◆ What you are asked to do ◆
Express the rows below as a JSON list of strings with one string per line and no blank lines. Include only the lines from the line with "Click the 高管列表及最新持股 heading" up to and including the line with "Screen dimensions: 1389x868 click(939, 488)".

◆ Given data ◆
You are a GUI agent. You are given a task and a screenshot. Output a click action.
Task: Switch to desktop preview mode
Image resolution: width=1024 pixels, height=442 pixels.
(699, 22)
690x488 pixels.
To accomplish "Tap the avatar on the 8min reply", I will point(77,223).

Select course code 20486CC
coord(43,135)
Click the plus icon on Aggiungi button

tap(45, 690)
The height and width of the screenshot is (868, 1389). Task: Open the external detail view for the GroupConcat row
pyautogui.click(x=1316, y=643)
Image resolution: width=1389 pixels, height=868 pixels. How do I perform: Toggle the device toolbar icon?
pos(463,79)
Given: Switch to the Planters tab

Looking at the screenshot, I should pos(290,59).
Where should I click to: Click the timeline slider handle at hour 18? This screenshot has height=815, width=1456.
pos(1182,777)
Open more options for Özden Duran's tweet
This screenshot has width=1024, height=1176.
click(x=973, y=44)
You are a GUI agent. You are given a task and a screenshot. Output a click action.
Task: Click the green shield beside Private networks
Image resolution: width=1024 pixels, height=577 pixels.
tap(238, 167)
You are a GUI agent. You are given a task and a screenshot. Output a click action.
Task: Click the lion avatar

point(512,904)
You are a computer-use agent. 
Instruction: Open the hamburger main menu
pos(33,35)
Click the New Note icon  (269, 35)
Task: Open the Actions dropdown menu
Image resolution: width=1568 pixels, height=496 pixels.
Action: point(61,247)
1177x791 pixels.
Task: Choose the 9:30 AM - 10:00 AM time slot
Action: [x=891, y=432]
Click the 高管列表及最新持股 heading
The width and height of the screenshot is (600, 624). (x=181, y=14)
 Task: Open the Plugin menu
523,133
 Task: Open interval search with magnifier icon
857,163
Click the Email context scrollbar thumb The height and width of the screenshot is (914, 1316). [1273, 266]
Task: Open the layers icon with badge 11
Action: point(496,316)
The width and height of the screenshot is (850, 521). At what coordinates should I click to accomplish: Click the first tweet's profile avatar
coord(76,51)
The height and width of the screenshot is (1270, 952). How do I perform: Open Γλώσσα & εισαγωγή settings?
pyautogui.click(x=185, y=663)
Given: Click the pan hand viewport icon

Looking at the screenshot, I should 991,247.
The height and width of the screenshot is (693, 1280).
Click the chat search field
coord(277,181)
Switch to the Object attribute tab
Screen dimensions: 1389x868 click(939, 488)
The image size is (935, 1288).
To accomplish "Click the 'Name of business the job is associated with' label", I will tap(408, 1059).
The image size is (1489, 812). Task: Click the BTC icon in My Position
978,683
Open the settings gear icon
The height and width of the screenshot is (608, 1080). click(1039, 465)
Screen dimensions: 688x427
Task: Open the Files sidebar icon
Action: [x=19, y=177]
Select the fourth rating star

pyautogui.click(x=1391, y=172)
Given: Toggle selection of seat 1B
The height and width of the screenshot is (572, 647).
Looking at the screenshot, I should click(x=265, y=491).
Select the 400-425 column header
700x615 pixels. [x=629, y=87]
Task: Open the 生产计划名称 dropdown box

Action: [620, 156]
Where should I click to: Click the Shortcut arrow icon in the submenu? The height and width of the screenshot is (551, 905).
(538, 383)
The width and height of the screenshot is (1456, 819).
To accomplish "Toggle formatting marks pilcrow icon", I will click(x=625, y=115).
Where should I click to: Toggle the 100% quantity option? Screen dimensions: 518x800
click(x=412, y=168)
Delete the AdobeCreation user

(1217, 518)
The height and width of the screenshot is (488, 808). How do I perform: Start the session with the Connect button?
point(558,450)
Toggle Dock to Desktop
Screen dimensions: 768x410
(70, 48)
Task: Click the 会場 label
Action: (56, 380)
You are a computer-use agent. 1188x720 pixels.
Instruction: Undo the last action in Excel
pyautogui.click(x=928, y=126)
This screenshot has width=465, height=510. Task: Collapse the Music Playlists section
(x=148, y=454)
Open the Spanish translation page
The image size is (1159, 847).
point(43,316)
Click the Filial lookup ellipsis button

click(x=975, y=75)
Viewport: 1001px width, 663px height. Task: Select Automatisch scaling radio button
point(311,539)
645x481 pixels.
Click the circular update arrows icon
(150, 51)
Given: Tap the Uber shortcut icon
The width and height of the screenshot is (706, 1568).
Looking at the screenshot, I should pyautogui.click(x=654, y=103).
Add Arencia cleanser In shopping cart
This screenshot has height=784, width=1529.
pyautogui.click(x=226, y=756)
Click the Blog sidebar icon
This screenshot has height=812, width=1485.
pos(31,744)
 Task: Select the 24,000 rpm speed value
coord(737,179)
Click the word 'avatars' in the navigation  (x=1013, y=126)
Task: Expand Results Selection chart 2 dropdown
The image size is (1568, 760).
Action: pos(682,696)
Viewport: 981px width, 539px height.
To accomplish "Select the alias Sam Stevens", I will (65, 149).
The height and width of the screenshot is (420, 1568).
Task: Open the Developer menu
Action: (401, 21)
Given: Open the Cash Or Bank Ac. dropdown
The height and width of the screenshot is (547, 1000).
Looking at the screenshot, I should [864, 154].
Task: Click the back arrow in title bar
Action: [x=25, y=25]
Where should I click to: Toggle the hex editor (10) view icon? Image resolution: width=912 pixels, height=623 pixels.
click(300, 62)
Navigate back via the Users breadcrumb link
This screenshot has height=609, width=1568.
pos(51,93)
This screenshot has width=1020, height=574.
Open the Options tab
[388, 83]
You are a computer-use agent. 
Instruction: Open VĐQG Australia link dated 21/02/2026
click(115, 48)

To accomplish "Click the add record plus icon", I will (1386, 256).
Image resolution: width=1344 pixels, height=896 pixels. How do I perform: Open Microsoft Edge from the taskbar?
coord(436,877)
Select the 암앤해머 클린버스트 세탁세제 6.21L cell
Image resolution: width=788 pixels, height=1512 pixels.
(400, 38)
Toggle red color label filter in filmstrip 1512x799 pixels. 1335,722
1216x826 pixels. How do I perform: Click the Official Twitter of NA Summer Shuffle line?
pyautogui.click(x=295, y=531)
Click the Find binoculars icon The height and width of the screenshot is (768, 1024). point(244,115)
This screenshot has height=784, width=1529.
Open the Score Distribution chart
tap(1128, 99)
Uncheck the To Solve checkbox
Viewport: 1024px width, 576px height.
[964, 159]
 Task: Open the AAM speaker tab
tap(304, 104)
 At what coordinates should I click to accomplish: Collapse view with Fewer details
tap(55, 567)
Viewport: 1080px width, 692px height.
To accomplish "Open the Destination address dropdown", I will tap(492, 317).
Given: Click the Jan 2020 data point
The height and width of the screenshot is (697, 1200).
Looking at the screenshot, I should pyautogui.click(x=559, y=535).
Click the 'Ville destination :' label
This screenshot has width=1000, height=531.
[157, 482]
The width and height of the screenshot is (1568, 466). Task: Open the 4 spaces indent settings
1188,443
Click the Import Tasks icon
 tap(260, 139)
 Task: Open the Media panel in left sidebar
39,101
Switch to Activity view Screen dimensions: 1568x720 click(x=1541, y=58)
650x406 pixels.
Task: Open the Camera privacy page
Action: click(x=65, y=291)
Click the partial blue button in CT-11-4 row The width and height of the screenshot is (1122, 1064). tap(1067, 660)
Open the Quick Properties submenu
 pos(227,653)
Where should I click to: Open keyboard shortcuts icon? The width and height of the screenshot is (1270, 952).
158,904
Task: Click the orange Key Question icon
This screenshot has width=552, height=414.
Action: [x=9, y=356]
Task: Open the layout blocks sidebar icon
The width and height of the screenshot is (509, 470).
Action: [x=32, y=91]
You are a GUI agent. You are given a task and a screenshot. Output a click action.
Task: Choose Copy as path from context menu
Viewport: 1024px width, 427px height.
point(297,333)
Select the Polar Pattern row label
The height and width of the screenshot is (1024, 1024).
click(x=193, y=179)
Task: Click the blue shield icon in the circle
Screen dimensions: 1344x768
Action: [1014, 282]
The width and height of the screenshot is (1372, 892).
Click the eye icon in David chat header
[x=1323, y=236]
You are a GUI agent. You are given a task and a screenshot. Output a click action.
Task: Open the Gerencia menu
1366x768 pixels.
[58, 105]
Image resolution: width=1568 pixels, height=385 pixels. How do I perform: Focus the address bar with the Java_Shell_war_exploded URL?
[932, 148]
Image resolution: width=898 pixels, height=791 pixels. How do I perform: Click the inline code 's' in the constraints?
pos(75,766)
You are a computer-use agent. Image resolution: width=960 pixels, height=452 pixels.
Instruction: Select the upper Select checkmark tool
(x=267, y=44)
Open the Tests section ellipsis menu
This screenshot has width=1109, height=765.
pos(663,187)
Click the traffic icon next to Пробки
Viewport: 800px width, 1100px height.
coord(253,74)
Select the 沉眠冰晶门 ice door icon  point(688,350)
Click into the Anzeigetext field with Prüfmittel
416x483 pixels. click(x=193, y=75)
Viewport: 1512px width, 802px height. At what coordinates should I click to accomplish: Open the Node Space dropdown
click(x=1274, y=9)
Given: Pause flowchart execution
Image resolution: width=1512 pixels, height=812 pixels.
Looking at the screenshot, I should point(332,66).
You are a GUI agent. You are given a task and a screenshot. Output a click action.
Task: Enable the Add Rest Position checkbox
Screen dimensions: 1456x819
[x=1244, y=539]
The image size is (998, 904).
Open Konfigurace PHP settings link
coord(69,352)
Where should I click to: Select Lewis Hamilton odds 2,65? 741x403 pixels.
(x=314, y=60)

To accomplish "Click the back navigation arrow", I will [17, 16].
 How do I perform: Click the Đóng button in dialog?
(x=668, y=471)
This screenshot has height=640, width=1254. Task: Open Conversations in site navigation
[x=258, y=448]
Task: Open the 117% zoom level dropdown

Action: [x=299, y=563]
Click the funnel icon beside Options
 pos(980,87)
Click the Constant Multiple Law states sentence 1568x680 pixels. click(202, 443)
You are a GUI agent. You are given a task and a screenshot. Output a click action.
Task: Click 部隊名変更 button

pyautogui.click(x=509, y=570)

◆ Response ◆
[
  "Click the 高管列表及最新持股 heading",
  "The width and height of the screenshot is (600, 624). (x=181, y=14)",
  " Task: Open the Plugin menu",
  "523,133",
  " Task: Open interval search with magnifier icon",
  "857,163",
  "Click the Email context scrollbar thumb The height and width of the screenshot is (914, 1316). [1273, 266]",
  "Task: Open the layers icon with badge 11",
  "Action: point(496,316)",
  "The width and height of the screenshot is (850, 521). At what coordinates should I click to accomplish: Click the first tweet's profile avatar",
  "coord(76,51)",
  "The height and width of the screenshot is (1270, 952). How do I perform: Open Γλώσσα & εισαγωγή settings?",
  "pyautogui.click(x=185, y=663)",
  "Given: Click the pan hand viewport icon",
  "Looking at the screenshot, I should 991,247.",
  "The height and width of the screenshot is (693, 1280).",
  "Click the chat search field",
  "coord(277,181)",
  "Switch to the Object attribute tab",
  "Screen dimensions: 1389x868 click(939, 488)"
]